Wall Street Journal reports: the AP is hurting newspapers

by Jason Preston on June 26, 2008

A few weeks ago I explained how the AP is now competing with newspapers.

Apparently, other people agree. The Wall Street Journal has a story today about the widening rift between the AP and various newspapers, especially those in Ohio. Here’s the story that Ben Marrison, editor of the Columbus Dispatch had for the WSJ:

In the past, Mr. Marrison says, he could usually count on the AP to cover such a trial if he wanted to commit more reporters to a bigger story. When he was told the AP wouldn’t have a reporter there, he sent one of his own to Akron. Shortly after the story was posted on the Dispatch’s Web site, an AP staffer rewrote it for a broader audience and put the new version on the state wire. “So it was important enough for them to move, but not important enough for them to cover,” Mr. Marrison said. “What has happened is we’ve become the wire service for the wire service.”
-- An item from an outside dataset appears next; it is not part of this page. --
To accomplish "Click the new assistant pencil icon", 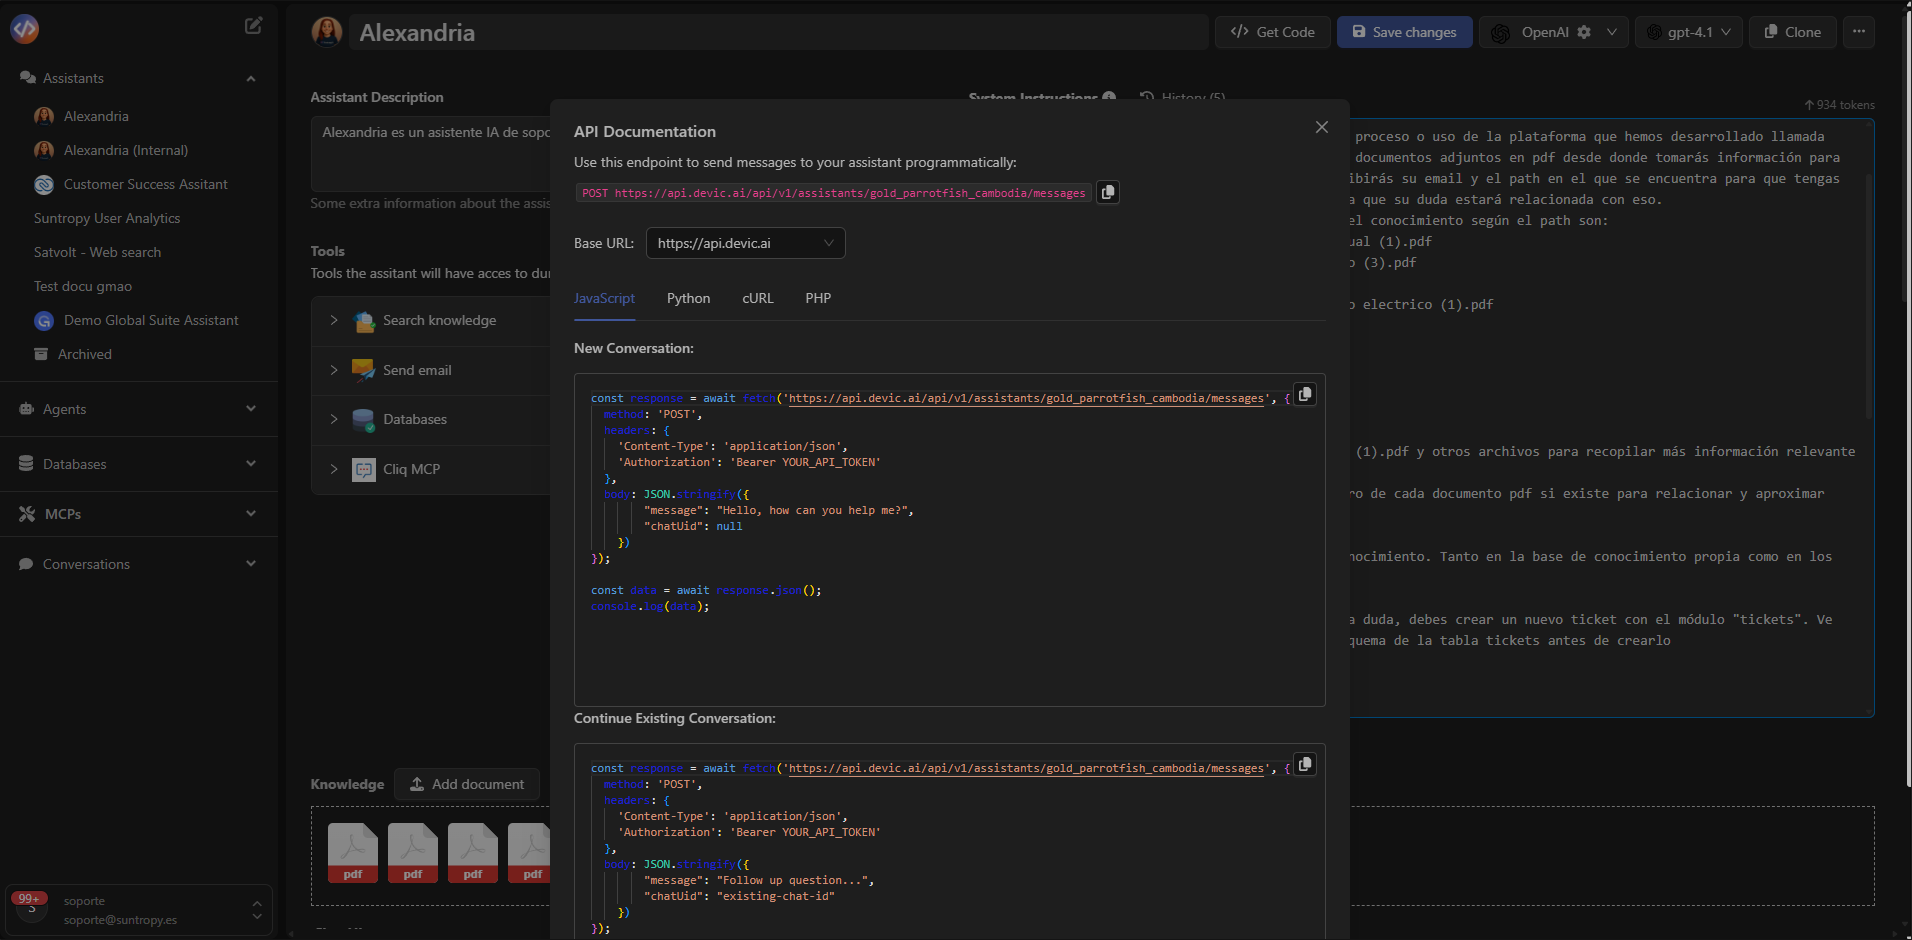I will (253, 25).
There’s a lot I don’t know about the AP. But from the outside looking in, their role in the news space is definitely changing.
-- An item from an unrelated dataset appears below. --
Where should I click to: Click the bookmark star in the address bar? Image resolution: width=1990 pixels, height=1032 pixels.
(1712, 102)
The AP used to be a great way to efficiently cover important stories for multiple papers at the same time. This is because newspapers have limited staff, and some stories really only need to be written once, even if people in Lexington, Seattle, San Angelo, and Orlando all need to know about the subject.
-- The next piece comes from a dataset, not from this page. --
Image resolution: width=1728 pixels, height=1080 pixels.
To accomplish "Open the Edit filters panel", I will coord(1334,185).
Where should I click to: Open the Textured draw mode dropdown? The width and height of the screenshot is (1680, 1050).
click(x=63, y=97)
Thanks to the internet, that service is effectively irrelevant. If something happens in New Hampshire, there’s no reason that I can’t read the local story even if I am sitting anywhere else in the world (except possibly a plane, where I am currently sitting).

Now the AP is simply a content reseller, which is another service that is in danger of becoming effectively irrelevant.

Here’s the problem with reselling content on the internet: it’s only valuable once. The first time it shows up, search engines index it, it gets logged as original content, and if its good and people link to it, it bubbles up into the public consciousness.

The second time it shows up, search engines think “I’ve seen this before,” and file it away as derivative content. After all, why would someone want to see the same result twice in a search engine?

Oh sure, if you post content—any content—someone will find it on your site before they find it on another site, and you’ll get some traffic. But the more often a piece of content shows up, the more problematic it is (from a search standpoint) to host it.

If you were to draw a graph of content value over the number of times it’s been posted already, it would look like this:

So I think that although the AP is doing well now (it’s expanding), long term it’s going to have trouble with the content resell model.